Final answer:
ABC importers that use a periplasmic binding protein work through a series of conformational changes powered by ATP hydrolysis, making the transport essentially irreversible due to the energy dependency and the consequent low affinity for the solute once transported inside the cell.
Step-by-step explanation:
The action mechanism of ABC importers that utilize a periplasmic binding protein involves several steps. First, the periplasmic binding protein captures the molecule to be transported (solute) in the periplasmic space. This binding induces a conformational change in the protein, which presents the solute to the transporter. The ABC transporter, powered by ATP hydrolysis, then undergoes a conformational change that translocates the solute into the cytoplasm. This process is essentially irreversible because the hydrolysis of ATP leads to a conformational change in the carrier protein, which reduces its affinity for the solute, causing the solute to be released inside the cell. The transporter then returns to its original state, ready for another cycle, but since ATP has been converted to ADP and inorganic phosphate, the process cannot readily reverse.

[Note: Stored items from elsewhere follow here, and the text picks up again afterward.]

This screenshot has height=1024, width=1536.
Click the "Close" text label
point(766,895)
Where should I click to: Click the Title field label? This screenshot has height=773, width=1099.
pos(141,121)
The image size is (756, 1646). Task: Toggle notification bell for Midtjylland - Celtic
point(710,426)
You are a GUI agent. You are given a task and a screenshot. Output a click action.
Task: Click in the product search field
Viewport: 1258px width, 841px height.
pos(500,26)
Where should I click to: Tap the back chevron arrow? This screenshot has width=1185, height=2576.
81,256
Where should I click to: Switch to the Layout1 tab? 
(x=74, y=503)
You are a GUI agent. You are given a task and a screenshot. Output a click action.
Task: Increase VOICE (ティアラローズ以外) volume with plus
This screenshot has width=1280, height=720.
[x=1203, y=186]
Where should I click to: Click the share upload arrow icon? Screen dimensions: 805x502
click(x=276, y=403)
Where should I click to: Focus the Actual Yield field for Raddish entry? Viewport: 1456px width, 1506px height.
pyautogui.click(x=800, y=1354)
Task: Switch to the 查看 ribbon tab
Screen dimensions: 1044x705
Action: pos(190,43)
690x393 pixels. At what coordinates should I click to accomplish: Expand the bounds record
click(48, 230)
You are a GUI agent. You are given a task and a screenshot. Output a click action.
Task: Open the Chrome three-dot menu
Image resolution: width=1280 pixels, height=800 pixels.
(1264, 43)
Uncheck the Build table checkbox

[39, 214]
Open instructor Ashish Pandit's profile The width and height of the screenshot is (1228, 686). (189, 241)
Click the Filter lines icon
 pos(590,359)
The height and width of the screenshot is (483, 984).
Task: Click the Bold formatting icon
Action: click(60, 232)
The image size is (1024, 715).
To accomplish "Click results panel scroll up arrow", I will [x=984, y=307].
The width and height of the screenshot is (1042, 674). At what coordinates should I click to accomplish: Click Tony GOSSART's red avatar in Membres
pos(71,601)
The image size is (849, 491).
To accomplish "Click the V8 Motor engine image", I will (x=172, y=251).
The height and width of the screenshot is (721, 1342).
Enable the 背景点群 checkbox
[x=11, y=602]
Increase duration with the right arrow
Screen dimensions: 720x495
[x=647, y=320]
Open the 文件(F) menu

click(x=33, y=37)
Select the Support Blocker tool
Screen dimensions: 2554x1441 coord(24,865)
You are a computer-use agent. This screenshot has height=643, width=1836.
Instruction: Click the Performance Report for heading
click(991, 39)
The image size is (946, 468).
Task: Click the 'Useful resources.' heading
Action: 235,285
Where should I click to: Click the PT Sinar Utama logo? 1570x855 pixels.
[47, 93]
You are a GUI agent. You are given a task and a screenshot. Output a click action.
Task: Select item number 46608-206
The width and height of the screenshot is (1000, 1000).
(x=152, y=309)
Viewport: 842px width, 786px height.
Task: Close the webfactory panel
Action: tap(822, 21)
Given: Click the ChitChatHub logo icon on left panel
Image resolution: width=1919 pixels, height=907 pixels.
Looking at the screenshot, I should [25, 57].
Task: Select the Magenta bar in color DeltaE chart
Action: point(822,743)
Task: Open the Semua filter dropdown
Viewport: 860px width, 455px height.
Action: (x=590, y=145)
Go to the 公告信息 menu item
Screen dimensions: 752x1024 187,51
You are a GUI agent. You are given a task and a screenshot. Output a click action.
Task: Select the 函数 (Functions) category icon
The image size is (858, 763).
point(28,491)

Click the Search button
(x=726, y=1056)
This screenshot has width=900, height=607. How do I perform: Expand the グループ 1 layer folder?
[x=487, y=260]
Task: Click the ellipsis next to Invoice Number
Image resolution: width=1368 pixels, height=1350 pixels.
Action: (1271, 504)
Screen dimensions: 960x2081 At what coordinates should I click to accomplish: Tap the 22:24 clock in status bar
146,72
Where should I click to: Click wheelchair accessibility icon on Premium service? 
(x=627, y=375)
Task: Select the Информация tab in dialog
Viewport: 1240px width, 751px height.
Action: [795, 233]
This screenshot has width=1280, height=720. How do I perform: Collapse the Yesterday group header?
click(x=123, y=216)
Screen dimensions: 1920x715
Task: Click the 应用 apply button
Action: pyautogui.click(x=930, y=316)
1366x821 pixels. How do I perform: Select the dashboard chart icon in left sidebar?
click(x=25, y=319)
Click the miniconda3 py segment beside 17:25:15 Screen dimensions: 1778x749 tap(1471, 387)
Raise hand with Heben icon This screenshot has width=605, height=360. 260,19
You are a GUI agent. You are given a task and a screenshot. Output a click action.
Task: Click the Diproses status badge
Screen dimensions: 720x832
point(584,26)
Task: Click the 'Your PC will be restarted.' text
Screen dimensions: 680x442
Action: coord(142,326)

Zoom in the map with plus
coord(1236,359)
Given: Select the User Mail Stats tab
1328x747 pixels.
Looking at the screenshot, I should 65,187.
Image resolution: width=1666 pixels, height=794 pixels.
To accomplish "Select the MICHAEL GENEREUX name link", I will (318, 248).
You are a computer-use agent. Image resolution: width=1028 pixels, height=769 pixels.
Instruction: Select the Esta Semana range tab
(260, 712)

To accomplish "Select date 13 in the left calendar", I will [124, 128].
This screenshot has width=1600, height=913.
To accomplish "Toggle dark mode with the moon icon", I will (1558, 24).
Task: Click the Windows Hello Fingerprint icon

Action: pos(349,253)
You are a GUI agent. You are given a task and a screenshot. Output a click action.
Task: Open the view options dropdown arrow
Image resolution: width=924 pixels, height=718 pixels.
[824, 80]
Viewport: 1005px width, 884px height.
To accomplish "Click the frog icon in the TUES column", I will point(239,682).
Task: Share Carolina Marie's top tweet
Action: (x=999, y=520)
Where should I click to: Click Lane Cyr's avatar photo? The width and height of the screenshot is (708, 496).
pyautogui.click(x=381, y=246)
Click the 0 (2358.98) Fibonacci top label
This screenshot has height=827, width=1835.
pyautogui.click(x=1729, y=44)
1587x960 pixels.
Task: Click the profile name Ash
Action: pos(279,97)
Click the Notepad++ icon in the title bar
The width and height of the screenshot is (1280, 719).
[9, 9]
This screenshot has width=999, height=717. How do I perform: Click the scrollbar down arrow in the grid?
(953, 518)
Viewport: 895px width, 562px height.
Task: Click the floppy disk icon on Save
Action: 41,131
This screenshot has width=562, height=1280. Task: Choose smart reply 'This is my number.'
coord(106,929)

These transporters are considered irreversible due to the energy input from ATP hydrolysis, which drives the solute transport against a concentration gradient and prevents the solute from moving back in the opposite direction. This is akin to irreversible enzyme inhibition, where a covalent bond forms at the active site and permanently inactivates the enzyme. Similarly, the energy input from ATP in ABC importers creates a 'one-way' system for solute movement.